1961年8月20日、ハナ肇とクレイジーキャッツ、そして植木等さんにとってデビューシングル「スーダラ節」が東芝レコードから発売されました。その二ヶ月前に、日本テレビで「シャボン玉ホリデー」がスタート。クレイジーキャッツの黄金時代が幕開けをして、翌、1962年には東宝映画『ニッポン無責任時代』が封切られ、文字通り、無責任ブームが高度成長のニッポンを席巻しました。

僕は1997年、町田心乱、鈴木啓之の両氏と「クレージー映画大全 無責任グラフィティ」(フィルムアート社)をまとめ、1998年には「植木等ショー!クレージーTV大全」(洋泉社)を上梓させて頂き、2013年には犬塚弘さんと「最後のクレイジー 犬塚弘 ホンダラ一代、ここにあり!」を書かせて頂きました。これを「クレイジー三部作」とし、もうクレイジーキャッツの本は出すことはないだろう、と思っていました。

2017年秋、四国放送のラジオ番組「日曜懐メロ大全集」で「ハナ肇とクレイジーキャッツ特集」が放送された時、僕は東京から電話でゲスト出演させて頂きました。スタジオにはパーソナリティの梅津龍太郎さん、岩瀬弥栄子さん、そして以前からクレイジー・ファンの先輩としておつきあいさせて頂いている、当時徳島経済研究所に在籍されていた田村耕一さんがおられ、いつものように楽しく、クレイジーソングのあれこれをご紹介しながら、お話をしていました。田村さんは、1970年代後半、クレージーキャッツ・ファンクラブとして、富樫直人さん、岡本恒雄さんとともに、ファン冊子を制作されていた、僕らの大先輩です。

番組の中で、その田村さんから「次は、クレイジー音楽大全を頼みます」と言われて、「じゃ、やりましょう」。その一言から出版企b画となりました。昨年秋は「植木等とのぼせもん」で、クレイジーキャッツと植木等さんが再び注目を集めており、それなら「いっちょブワーッと行くか!」と動き出し、シンコーミュージック・エンタテインメントの編集者との出会いがあり、企画が一挙に現実化しました。

シンコーミュージックの先代社長は草野昌一さん。僕らにとっては外国ポップスを日本語にした偉人・漣健児さんでもあります。その弟さんは、草野浩二さん。つまり東芝レコードの若きディレクターとして「スーダラ節」の現場に立ち会われた偉人です。その草野さんの会社から「クレイジー音楽大全」を出させて頂くことは、意義のあることだと、思い、企画書をまとめて提案しました。

発売日は「スーダラ節」記念日である8月20日にしよう。こうして「クレイジー音楽大全 クレイジーキャッツ・サウンド・クロニクル」が刊行されることになりました。

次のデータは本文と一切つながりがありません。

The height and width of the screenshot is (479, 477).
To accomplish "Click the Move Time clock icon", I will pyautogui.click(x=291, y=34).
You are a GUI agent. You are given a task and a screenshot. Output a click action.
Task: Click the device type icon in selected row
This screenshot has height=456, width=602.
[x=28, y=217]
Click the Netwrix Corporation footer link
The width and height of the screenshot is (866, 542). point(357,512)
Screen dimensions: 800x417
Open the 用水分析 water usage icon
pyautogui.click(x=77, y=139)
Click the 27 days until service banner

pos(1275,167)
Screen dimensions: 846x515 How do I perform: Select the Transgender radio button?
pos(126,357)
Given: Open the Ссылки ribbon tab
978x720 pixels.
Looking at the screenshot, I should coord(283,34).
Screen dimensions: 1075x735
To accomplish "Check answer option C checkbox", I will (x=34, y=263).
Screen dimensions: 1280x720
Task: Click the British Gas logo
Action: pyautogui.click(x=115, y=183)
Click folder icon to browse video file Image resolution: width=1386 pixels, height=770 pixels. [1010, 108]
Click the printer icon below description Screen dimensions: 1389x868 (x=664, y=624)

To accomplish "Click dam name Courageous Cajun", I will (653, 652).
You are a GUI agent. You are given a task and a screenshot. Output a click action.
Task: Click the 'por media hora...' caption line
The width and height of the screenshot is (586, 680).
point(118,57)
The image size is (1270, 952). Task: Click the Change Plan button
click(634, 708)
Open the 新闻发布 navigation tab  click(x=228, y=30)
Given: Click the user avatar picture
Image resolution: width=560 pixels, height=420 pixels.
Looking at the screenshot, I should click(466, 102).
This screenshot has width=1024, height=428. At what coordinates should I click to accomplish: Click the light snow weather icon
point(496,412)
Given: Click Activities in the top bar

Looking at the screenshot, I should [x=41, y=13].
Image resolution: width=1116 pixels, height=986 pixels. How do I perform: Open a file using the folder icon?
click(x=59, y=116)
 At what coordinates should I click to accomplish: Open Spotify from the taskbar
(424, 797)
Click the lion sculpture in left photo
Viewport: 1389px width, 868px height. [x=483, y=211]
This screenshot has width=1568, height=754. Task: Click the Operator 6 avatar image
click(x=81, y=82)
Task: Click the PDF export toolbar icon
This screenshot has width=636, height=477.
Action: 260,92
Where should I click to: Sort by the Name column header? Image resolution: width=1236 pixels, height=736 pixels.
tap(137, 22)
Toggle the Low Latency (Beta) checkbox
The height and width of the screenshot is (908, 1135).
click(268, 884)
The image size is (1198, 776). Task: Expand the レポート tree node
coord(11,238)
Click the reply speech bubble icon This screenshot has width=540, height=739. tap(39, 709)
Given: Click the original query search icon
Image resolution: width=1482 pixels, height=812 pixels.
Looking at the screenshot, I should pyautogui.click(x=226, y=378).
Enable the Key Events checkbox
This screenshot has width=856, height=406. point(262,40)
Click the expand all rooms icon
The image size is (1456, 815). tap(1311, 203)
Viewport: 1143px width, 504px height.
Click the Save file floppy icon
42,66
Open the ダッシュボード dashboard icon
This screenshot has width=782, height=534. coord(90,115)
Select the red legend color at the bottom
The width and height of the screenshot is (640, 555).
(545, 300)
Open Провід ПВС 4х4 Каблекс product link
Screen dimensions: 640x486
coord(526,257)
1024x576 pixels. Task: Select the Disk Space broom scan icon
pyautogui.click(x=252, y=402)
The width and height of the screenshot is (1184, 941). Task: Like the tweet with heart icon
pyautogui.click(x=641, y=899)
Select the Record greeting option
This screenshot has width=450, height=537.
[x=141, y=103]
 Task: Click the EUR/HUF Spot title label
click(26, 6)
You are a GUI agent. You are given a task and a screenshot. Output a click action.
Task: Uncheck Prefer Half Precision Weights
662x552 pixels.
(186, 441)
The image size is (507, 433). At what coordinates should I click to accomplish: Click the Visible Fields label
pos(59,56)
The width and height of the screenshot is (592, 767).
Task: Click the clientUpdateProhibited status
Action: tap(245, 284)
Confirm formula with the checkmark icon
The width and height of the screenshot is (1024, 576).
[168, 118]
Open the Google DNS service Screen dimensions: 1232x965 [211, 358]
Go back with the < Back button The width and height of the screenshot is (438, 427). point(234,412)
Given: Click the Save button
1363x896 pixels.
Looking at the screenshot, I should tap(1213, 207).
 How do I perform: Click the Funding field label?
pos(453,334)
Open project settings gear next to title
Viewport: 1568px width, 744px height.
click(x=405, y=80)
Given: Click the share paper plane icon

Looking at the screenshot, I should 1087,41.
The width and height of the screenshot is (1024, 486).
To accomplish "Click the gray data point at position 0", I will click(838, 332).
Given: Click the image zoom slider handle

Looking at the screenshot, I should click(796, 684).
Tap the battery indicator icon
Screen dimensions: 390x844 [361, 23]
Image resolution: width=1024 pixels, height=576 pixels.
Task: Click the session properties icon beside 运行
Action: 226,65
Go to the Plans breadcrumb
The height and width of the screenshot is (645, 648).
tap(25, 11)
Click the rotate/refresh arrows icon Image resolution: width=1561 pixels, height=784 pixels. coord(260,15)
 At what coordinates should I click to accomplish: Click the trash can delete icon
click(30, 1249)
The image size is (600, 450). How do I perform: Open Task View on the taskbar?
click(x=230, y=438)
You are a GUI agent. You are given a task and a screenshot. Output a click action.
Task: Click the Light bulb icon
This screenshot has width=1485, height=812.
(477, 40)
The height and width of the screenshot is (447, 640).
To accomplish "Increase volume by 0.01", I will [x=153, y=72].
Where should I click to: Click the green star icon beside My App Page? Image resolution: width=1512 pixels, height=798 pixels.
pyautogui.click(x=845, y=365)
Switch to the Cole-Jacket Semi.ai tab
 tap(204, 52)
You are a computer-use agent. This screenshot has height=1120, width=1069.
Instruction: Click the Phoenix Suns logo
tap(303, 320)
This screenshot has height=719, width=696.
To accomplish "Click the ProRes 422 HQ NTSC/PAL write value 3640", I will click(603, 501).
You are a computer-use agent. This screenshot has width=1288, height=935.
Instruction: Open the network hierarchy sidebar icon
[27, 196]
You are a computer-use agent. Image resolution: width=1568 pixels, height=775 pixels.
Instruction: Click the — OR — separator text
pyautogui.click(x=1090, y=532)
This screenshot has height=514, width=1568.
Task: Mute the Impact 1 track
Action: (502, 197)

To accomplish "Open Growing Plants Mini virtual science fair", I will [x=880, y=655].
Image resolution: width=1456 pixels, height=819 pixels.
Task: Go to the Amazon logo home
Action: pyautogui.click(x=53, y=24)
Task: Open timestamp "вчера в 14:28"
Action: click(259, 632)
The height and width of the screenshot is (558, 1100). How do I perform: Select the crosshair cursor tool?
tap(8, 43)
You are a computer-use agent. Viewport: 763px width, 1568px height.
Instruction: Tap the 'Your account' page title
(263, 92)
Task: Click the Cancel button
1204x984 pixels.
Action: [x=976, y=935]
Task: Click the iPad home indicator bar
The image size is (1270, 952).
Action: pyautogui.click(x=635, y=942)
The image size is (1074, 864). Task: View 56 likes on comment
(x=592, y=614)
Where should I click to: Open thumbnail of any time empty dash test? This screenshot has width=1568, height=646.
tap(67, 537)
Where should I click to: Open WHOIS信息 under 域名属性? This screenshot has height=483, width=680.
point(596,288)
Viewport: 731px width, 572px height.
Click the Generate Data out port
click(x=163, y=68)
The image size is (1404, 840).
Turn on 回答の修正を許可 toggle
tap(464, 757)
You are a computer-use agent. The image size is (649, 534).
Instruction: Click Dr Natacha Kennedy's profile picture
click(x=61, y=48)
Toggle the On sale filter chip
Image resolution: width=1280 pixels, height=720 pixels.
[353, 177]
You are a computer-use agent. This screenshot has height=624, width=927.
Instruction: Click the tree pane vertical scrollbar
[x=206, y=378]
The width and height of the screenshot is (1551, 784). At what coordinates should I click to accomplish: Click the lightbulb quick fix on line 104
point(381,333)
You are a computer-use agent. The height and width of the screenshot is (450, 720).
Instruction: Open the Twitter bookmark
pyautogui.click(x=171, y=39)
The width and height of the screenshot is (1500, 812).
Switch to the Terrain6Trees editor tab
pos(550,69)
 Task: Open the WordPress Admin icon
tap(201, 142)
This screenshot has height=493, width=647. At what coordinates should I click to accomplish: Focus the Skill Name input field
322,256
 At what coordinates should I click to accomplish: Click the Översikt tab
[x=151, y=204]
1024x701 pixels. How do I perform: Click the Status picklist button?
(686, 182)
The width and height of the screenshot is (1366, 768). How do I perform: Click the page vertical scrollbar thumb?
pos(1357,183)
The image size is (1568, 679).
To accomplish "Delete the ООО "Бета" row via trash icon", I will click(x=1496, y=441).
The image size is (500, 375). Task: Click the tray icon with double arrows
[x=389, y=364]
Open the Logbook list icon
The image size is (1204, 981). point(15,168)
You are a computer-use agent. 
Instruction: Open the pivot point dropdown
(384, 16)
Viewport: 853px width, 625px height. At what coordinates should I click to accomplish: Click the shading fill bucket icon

カラーページで、全てのレコード、アルバム、CDを紹介したい。さらにはこれまでの本では紹介しきれなかった日劇、東京宝塚劇場、梅田コマスタジアムでの公演パンフレットもなるべく多く掲載したい。マニアならではのこだわりで、巻頭80ページのカラーが実現しました。

「スーダラ節」がリリースされたのは、クレイジーの前身であるハナ肇とキューバンキャッツが結成された1955年から6年経ってから、植木等さんとハナ肇さんが出会ったのはさらに遡ること15年前、1946(昭和21)年のことです。


「クレイジー音楽大全」というからには、クレイジーキャッツ七人、それぞれの1945(昭和20)年8月15日から始めて、彼らがどうやって出会って、クレイジーキャッツになって行ったのかを辿ってみようと、思いました。

ディスクユニオンのサイトで原田和典さんの「JAZZ徒然草」でインタビューをして頂きました。この本への僕の思いがまとめられております。

http://diskunion.net/jazz/ct/news/article/6/76089?dss_mode=pc

本文概要です。

第一章 それはジャズ・ブームから始まった
・焼け跡と七人のネコたち
・植木等とハナ肇、運命の出会い
・クレイジーキャッツ、メンバーのジャズと青春
・フランキー堺とシティ・スリッカーズ
・渡辺プロダクション発足、ハナ肇とキューバン・キャッツ結成

第二章 クレイジーキャッツ伝説の始まりと、テレビの黄金時代
・キューバン・キャッツからクレイジーキャッツへ
・ハナ肇とクレイジーキャッツ、本格始動
・ジャズ喫茶のクレイジー
・おとなの漫画
・幻のテレビ番組「どら猫キャプテン顛末記」

第三章 スーダラ節と高度経済成長
・映画の音楽コントへの挑戦
・シャボン玉ホリデー
・作曲家・萩原哲晶
・「スーダラ節」誕生!
・東宝クレージー映画のスタート

第四章 クレイジーキャッツ・サウンド・クロニクル
・レコード、舞台、映画主題歌・挿入歌、クレイジー作品完全詳細解説
・昭和38年(1963)から平成18年(2006)にかけての全てのレコードセッション、映画、主な舞台の楽曲を徹底的に紹介

この本を刊行してから2年、NHK名古屋支局の女性ディレクターが、本書を手にして下さり、企画実現したのが、2020年7月1日放映「歴史秘話ヒストリア スーダラ節が生まれた」でした。

クレイジーキャッツの魅力を、こうして次の世代にバトンタッチすることが出来たこと、長年のファンとして、こんなに嬉しいことはありません!